- **Exercise material**:
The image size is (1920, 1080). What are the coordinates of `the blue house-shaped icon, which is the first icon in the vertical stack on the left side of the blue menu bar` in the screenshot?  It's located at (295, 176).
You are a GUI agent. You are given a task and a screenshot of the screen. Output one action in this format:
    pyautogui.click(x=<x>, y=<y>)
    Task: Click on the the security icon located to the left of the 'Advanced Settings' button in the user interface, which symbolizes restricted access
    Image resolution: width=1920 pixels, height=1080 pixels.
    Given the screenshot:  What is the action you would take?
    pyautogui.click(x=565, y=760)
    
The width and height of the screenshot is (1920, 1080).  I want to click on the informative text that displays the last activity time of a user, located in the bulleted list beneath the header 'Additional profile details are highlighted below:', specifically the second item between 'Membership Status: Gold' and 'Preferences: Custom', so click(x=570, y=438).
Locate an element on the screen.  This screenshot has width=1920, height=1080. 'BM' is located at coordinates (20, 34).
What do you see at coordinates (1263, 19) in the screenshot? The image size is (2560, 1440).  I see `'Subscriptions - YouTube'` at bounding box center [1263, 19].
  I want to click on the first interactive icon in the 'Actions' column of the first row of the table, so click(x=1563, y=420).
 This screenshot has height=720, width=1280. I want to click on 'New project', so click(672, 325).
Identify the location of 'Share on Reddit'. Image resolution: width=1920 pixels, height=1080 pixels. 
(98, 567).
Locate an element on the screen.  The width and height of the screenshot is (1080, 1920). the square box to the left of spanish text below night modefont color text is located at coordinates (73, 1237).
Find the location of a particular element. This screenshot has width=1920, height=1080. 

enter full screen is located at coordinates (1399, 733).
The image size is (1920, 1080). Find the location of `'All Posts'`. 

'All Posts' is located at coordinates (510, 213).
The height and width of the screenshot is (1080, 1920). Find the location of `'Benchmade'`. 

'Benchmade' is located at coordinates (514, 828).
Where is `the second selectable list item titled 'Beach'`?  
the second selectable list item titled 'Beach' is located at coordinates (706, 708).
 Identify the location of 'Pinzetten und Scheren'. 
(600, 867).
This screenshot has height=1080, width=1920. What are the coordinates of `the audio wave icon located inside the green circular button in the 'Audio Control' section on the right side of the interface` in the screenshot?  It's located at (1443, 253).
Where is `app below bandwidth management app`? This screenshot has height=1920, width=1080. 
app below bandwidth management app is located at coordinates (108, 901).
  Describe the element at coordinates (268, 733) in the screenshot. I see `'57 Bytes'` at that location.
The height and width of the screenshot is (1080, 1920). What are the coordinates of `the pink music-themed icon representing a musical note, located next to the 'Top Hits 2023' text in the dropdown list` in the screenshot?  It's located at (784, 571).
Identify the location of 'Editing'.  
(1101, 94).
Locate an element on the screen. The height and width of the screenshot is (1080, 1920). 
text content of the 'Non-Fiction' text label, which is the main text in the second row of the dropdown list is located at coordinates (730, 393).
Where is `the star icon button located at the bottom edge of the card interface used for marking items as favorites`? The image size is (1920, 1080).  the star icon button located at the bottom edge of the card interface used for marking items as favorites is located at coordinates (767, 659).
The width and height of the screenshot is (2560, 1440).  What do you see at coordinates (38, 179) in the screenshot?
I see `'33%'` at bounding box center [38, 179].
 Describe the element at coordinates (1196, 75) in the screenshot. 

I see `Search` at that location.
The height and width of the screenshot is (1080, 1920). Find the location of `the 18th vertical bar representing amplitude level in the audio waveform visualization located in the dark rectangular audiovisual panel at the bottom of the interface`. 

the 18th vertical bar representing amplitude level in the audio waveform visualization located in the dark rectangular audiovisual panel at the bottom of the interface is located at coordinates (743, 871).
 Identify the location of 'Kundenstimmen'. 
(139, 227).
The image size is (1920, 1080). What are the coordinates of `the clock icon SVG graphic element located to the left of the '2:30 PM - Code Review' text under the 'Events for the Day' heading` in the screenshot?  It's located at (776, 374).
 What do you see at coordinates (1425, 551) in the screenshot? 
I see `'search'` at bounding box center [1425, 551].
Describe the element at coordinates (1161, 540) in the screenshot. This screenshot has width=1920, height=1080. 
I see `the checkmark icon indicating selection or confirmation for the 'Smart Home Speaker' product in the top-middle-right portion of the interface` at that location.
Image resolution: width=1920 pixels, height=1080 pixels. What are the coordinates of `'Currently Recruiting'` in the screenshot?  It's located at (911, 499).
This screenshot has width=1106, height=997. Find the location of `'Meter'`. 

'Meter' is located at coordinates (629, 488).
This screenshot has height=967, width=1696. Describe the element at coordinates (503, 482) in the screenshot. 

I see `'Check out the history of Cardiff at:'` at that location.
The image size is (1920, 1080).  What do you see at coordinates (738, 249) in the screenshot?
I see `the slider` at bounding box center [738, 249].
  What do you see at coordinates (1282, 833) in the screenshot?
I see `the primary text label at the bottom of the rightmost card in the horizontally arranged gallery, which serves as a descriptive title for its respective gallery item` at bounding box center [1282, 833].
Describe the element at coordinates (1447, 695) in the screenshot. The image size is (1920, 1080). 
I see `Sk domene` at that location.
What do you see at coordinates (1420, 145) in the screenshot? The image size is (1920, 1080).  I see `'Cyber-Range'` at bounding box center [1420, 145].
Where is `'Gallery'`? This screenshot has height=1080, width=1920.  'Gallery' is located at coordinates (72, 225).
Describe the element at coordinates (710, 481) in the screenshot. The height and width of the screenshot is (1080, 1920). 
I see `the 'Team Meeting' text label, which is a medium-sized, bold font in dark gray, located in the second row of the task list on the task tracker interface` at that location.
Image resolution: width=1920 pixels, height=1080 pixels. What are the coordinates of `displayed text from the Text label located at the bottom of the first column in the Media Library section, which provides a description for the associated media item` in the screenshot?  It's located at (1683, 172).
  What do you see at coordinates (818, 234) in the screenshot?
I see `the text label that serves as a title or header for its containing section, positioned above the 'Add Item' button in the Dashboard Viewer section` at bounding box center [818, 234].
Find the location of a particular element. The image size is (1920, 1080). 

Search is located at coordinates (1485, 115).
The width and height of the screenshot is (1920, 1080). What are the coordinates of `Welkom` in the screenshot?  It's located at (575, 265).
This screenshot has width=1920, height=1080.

- **Problem description**: In the records, begin at the line that has "Describe the element at coordinates (1447, 695)" and stop after the line that has "a medium-sized, bold". Reproduce only those lines with "Describe" swapped for "Identify", leaving everything else unchanged.

- **Result for this task**:
Identify the element at coordinates (1447, 695) in the screenshot. The image size is (1920, 1080). 
I see `Sk domene` at that location.
What do you see at coordinates (1420, 145) in the screenshot? The image size is (1920, 1080).  I see `'Cyber-Range'` at bounding box center [1420, 145].
Where is `'Gallery'`? This screenshot has height=1080, width=1920.  'Gallery' is located at coordinates (72, 225).
Identify the element at coordinates (710, 481) in the screenshot. The height and width of the screenshot is (1080, 1920). 
I see `the 'Team Meeting' text label, which is a medium-sized, bold font in dark gray, located in the second row of the task list on the task tracker interface` at that location.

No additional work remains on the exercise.